Tâches à réaliser:
(1) Pouvez-vous recopier le passage du texte sur Casanova, en commençant par « Marie-Louise O’Murphy (?) » et en allant jusqu'à « tu auras l’écu. » ?
(2) Répondez à ces questions sur le texte sur Casanova :
(a) Qui conduit Casanova chez la Morfi au début du chapitre XIII ?
(b) Quel nom Casanova donne-t-il à Louison ?
(c) Qu'est-ce que la jeune fille montre à Casanova pour tenir lieu de lit ?

Document source:
Le portrait de la belle Hélène : usage et
tableau
Au
début du chapitre XIII, Patu conduit Casanova chez la Morfi, « une
actrice flamande » (p. 855),
en fait une prostituée. L’épisode
se construit par symétrie de celui de l’Hôtel du Roule, où les
rapports étaient inversés : le besoin, le désir qu’il
s’agit de satisfaire n’est plus celui de Casanova floué par
Coraline, mais celui de Patu entiché de la Morfi ; le
mésusage n’est plus le fait de Patu, devenu impuissant après la
première passe, mais le fait de Casanova, qui refuse de coucher avec
la petite sœur de Victoire Morphy, Louison, qu’il appelle Hélène,
peut-être
par référence à la chimère de Zeuxis.
 Marie-Louise O’Murphy (?) (version de Munich) - Boucher Casanova
n’use pas du corps qui s’offre à lui moyennant une transaction
financière analogue à celle de l’Hôtel du Roule. Il
donne l’argent, mais il ne couche pas. La jeune fille lui montre
« une paillasse sur trois ou quatre planches » censée
tenir lieu de lit :
« —
Eh bien ! Va donc t’y coucher toi-même, et tu auras l’écu.

Données affichées:
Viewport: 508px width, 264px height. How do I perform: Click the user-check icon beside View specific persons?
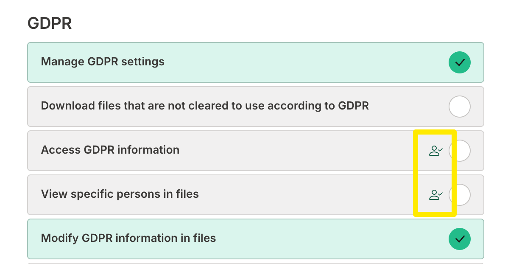[x=435, y=195]
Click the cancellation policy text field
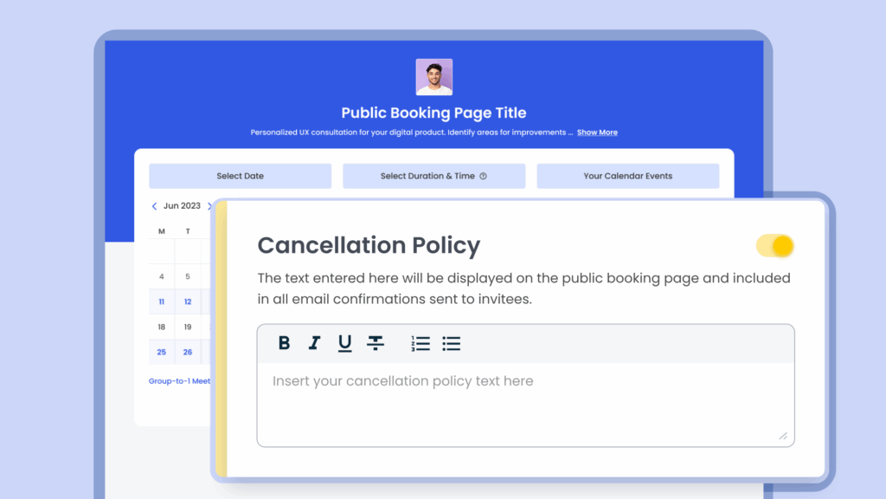This screenshot has width=886, height=499. click(x=524, y=403)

Réponses:
(1)
Marie-Louise O’Murphy (?) (version de Munich) - Boucher Casanova
n’use pas du corps qui s’offre à lui moyennant une transaction
financière analogue à celle de l’Hôtel du Roule. Il
donne l’argent, mais il ne couche pas. La jeune fille lui montre
« une paillasse sur trois ou quatre planches » censée
tenir lieu de lit :
« —
Eh bien ! Va donc t’y coucher toi-même, et tu auras l’écu.

(2)
(a) Patu.
(b) Hélène.
(c) « une paillasse sur trois ou quatre planches »